4 Kasım akşamı, işgal kuvvetler komutanı General Genev, seçkin subayları, kaymakamlık konağına yerleşmişlerdi. 18 odalı konak, fener ışıklarıyla aydınlatıldı. Pencerelerinden dışarı bayraklar sarkıtıldı. O gece, geç saatlere kadar askerî bando hiç susmadı. Askerî marşlar çaldı. Konak, tütün ve kahve kokusuna alışıktı; fakat bu sefer rakı ve şarap kokularıyla da tanıştı. Kadehler tokuşturuldu. Bulgar, Makedon, Ermeni şarkıları söylendi. Eğlence sabahlara kadar devam etti. Konağın mutfağından yayılan domuz pirzolalarının kokusuna, ilerleyen saatlerde, ateşe verilen evlerde kömürleşen insan ve hayvan cesetlerinin kokusu da karıştı...

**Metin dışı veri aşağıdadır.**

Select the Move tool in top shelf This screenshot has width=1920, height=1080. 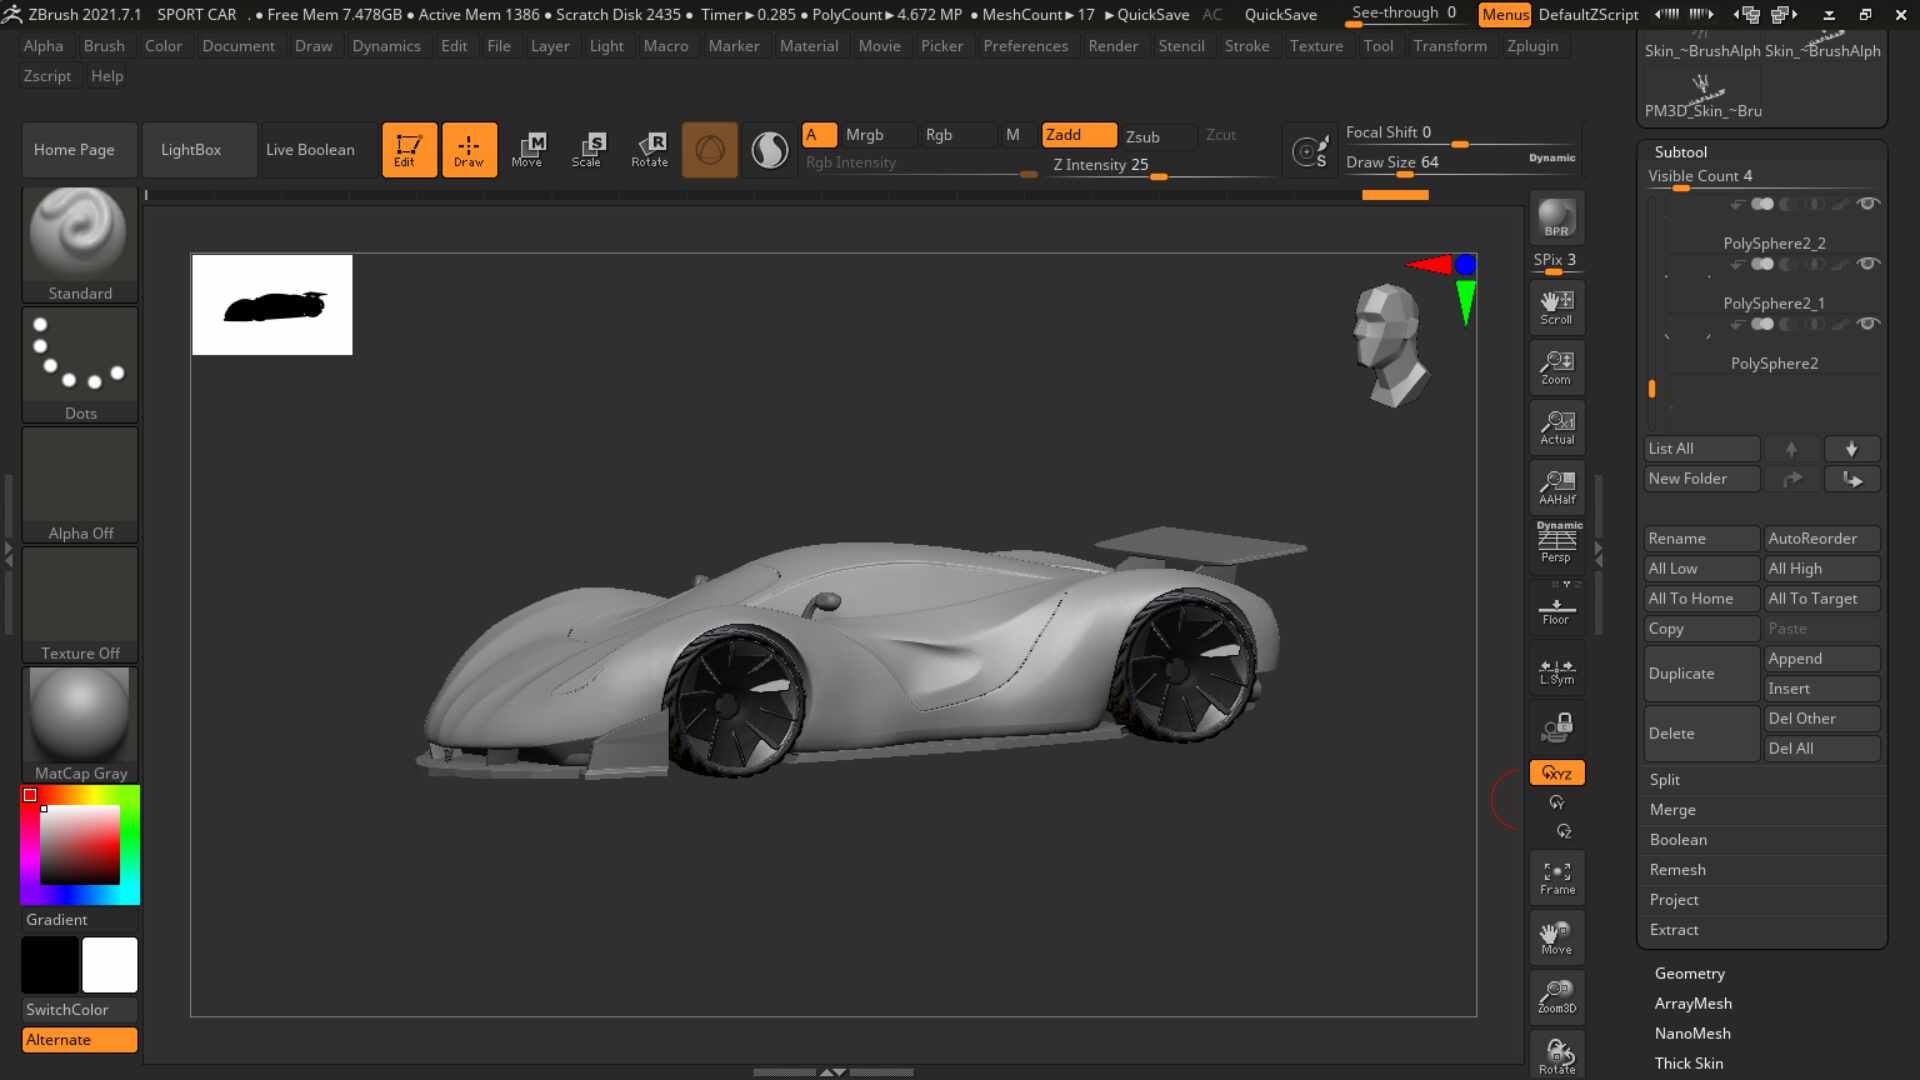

O gece Mestanlı'da, silahlar hiç susmadı. Yükselen kadın çığlıklarına, yenileri eklendi. Su kuyuları tıka basa insan cesetleriyle dolduruldu. İki mahalleyi saran yangınlar, gece boyu devam etti. Evden eve sıçrayan kıvılcımlar, yeni yangınlara yol açtı. Mestanlı semalarını siyah dumanlar kapladı.

İşgalden sonraki günlerde Mestanlı'dan geçen, A. Kostov adında bir eğitim bakanlığı müfettişi, tahribat hakkında bir Rapor hazırlamış ve yanan evlerin sayısını 52 olarak kayıtlara geçmişti.

Ünlü devrimci Lev Troçki, Balkan Savaşları'ndaki gelişmeleri takip eden bir gazeteci idi. Ermeni lejyonu ile temas kurmuş, onların Mestanlı işgali sırasında yaptıklarını şu cümlelerle özetlemişti:

" Kırcaali'nin güneyinde, yollarda elleri arkadan bağlanmış ve boğazları boyun kemiklerine kadar kesilmiş, sakallı Müslümanlara rastlayacaksınız; Evinin yanı başında, kafasına yediği bir darbe ile öldürülmüş ve yere serili bir çok ihtiyar Müslüman kadınla karşılaşacaksınız; Ayrıca kuşkusuz, Türk çocuklarının cesetleri de gözünüze çarpacak..." ( Lev Troçki, Balkan Savaşları, 2013, İst. S,410)

Yaşanmış acıların unutulmaması dileklerimle!